Dental plaque is a biofilm or mass of bacteria that grows on surfaces within the mouth. It appears as a white/pale yellow "slime layer", that is commonly found between the teeth and along the cervical margins. Dental plaque is also known as microbial plaque, oral biofilm, dental biofilm, dental plaque biofilm or bacterial plaque biofilm. While plaque is commonly associated with oral diseases such as caries and periodontal diseases (gum diseases), its formation is a normal process that cannot be prevented. Its progression and build up is what leads to oral problems, hence it is important to disrupt the mass of bacteria and remove it daily. Plaque control and removal is achieved with correct tooth brushing and use of interdental aids such as dental floss and interdental brush.

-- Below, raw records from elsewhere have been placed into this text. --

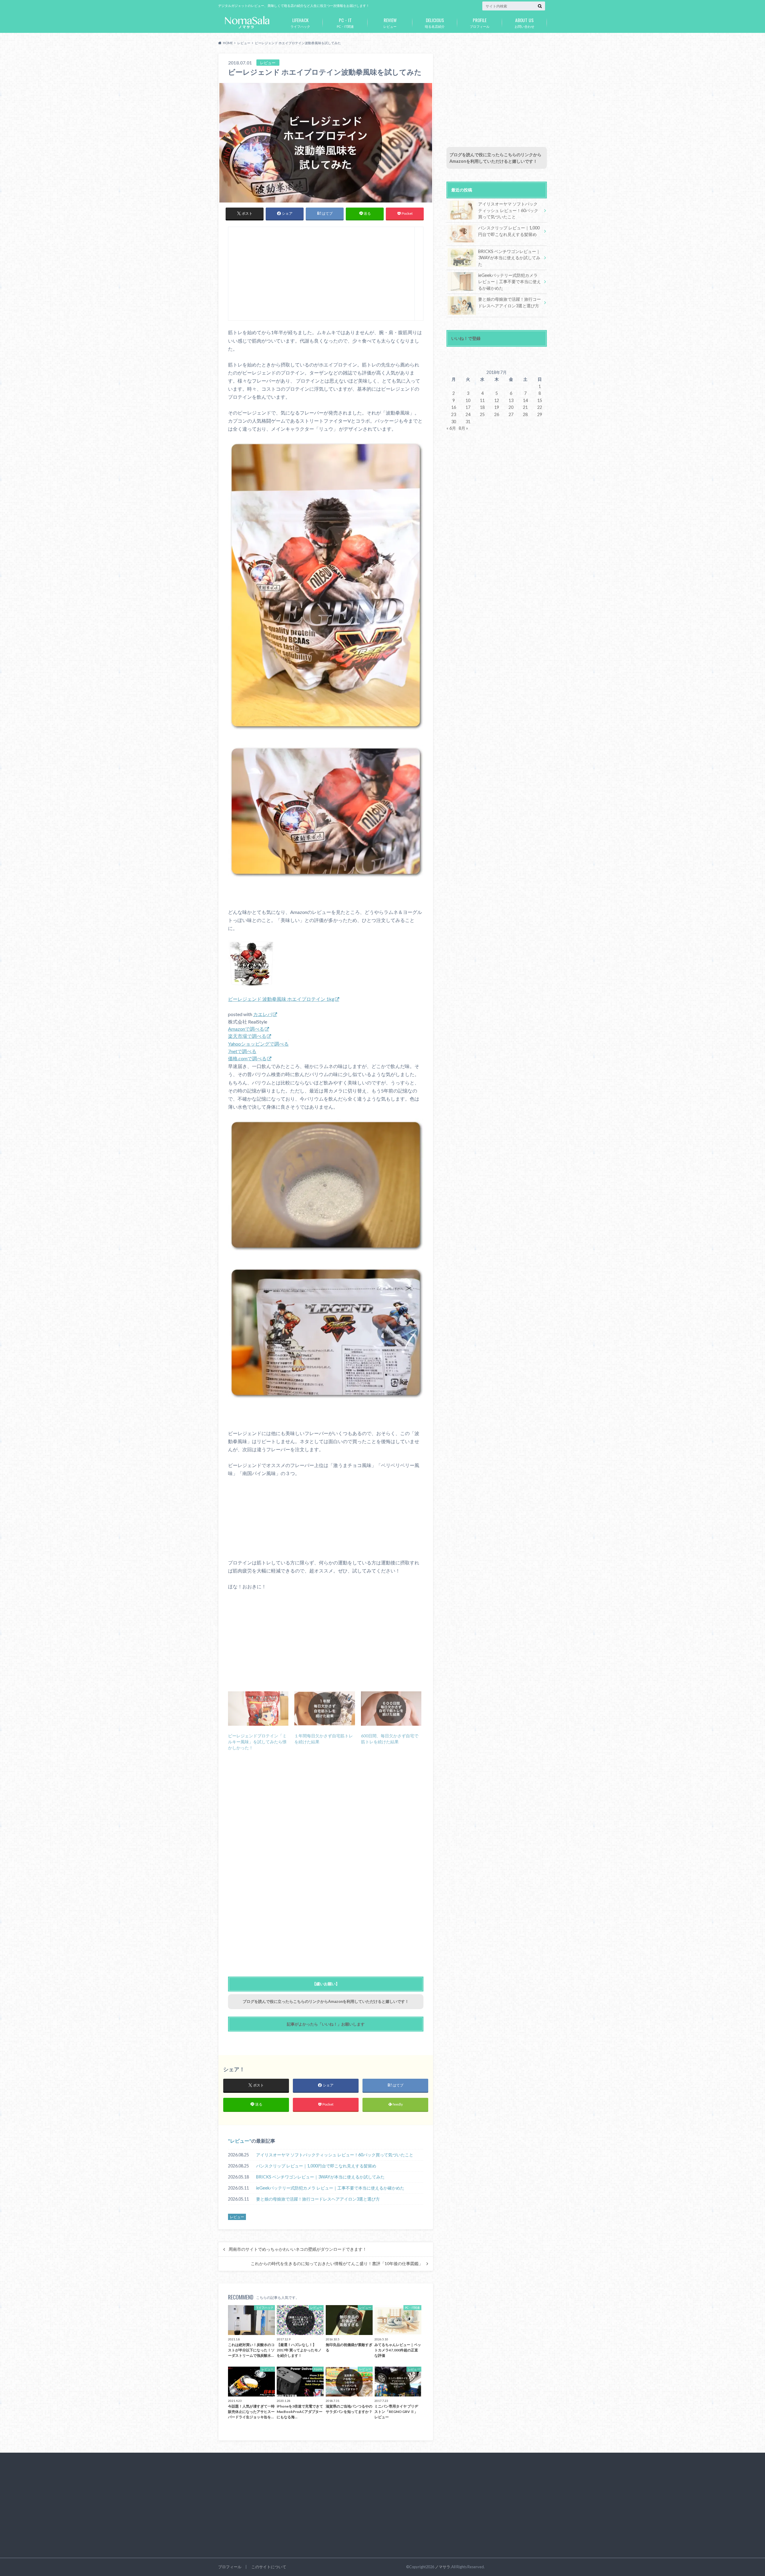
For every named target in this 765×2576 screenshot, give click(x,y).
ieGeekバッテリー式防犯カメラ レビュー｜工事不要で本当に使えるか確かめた (330, 2187)
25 (482, 414)
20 (511, 407)
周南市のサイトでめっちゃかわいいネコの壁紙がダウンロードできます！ (298, 2249)
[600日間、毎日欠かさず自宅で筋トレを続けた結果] (391, 1708)
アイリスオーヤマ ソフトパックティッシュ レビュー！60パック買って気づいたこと (334, 2154)
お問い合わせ (524, 22)
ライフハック (300, 22)
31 (468, 421)
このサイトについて (268, 2566)
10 (468, 400)
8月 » (463, 428)
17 (468, 407)
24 (468, 414)
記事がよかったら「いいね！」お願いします (326, 2024)
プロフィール (479, 22)
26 (496, 414)
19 (496, 407)
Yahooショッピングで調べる (258, 1044)
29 (539, 414)
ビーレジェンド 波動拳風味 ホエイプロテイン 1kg (281, 999)
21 (525, 407)
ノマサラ (442, 2566)
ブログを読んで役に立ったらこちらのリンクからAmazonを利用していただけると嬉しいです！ (326, 2001)
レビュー (390, 22)
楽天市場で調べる (247, 1036)
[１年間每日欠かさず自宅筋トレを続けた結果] (324, 1708)
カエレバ (262, 1014)
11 (482, 400)
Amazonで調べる (246, 1029)
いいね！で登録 (466, 338)
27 (511, 414)
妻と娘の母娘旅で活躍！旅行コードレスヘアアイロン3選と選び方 (318, 2198)
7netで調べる (242, 1051)
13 (511, 400)
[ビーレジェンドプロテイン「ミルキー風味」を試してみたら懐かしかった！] (258, 1708)
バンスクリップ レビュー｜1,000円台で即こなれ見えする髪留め (316, 2165)
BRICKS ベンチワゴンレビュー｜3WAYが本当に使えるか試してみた (320, 2176)
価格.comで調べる (247, 1058)
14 (525, 400)
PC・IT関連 (345, 22)
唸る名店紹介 (435, 22)
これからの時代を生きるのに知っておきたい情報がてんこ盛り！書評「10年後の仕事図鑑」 (337, 2263)
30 (453, 421)
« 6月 (451, 428)
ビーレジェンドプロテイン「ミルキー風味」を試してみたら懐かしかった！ (257, 1741)
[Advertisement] (321, 276)
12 (496, 400)
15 (539, 400)
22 (539, 407)
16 (453, 407)
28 (525, 414)
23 (453, 414)
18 (482, 407)
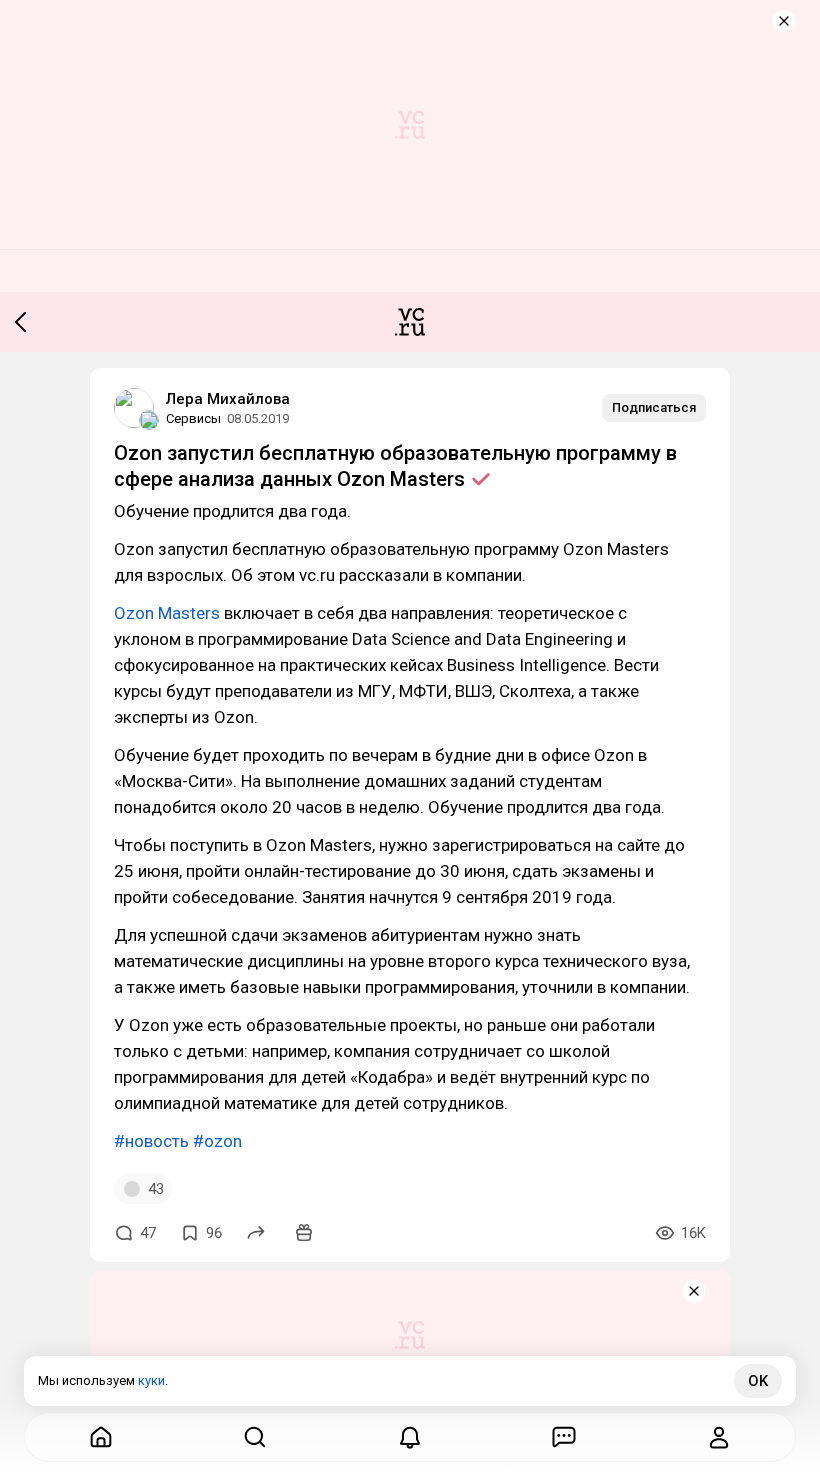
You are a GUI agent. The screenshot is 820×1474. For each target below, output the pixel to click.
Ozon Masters (167, 613)
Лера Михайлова (228, 399)
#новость (151, 1141)
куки (151, 1380)
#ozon (217, 1141)
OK (758, 1381)
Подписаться (654, 407)
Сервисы (193, 418)
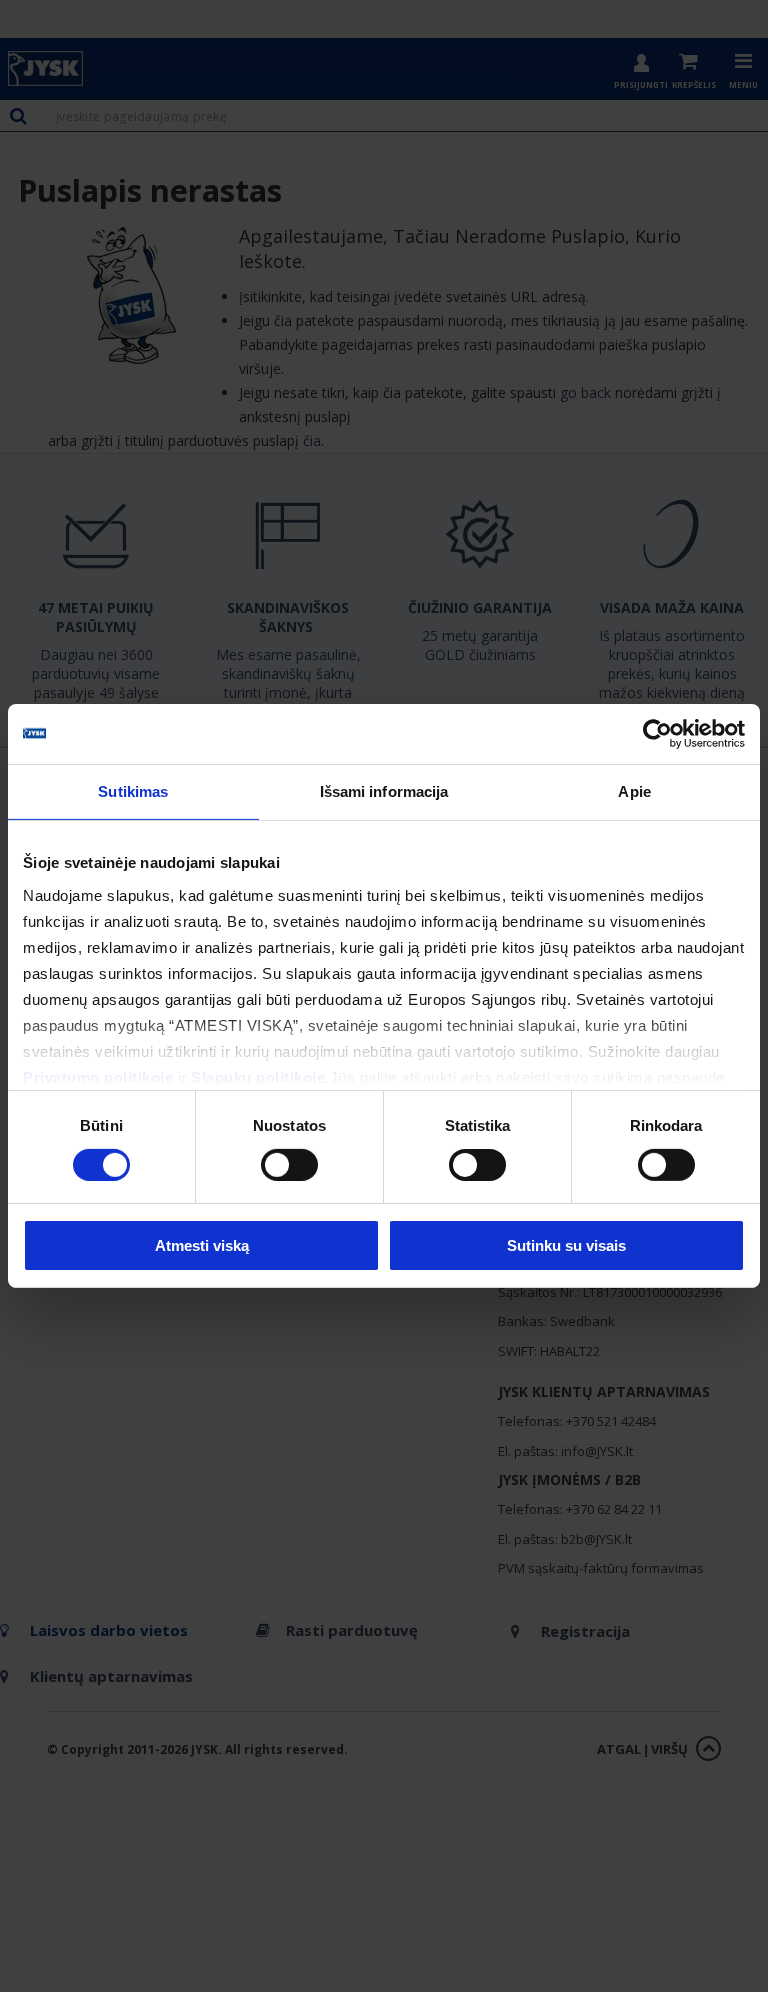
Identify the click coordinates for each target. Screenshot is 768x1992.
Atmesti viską (202, 1245)
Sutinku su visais (566, 1245)
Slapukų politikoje (258, 1076)
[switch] (289, 1165)
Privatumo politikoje (98, 1076)
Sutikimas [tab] (133, 791)
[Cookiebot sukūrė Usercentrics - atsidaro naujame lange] (657, 734)
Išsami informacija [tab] (384, 791)
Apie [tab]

Removal of dental biofilm is important as it may become acidic causing demineralisation of the teeth (also known as caries) or harden into calculus (dental) (also known as tartar). Calculus cannot be removed through toothbrushing or with interdental aids and can only be removed through professional cleaning. Therefore, removal of the dental biofilm will prevent the development of caries and/or gum diseases.
Dental plaque can give rise to dental caries (tooth decay)—the localised destruction of the tissues of the tooth by acid produced from the bacterial degradation of fermentable sugar and periodontal problems such as gingivitis and periodontitis.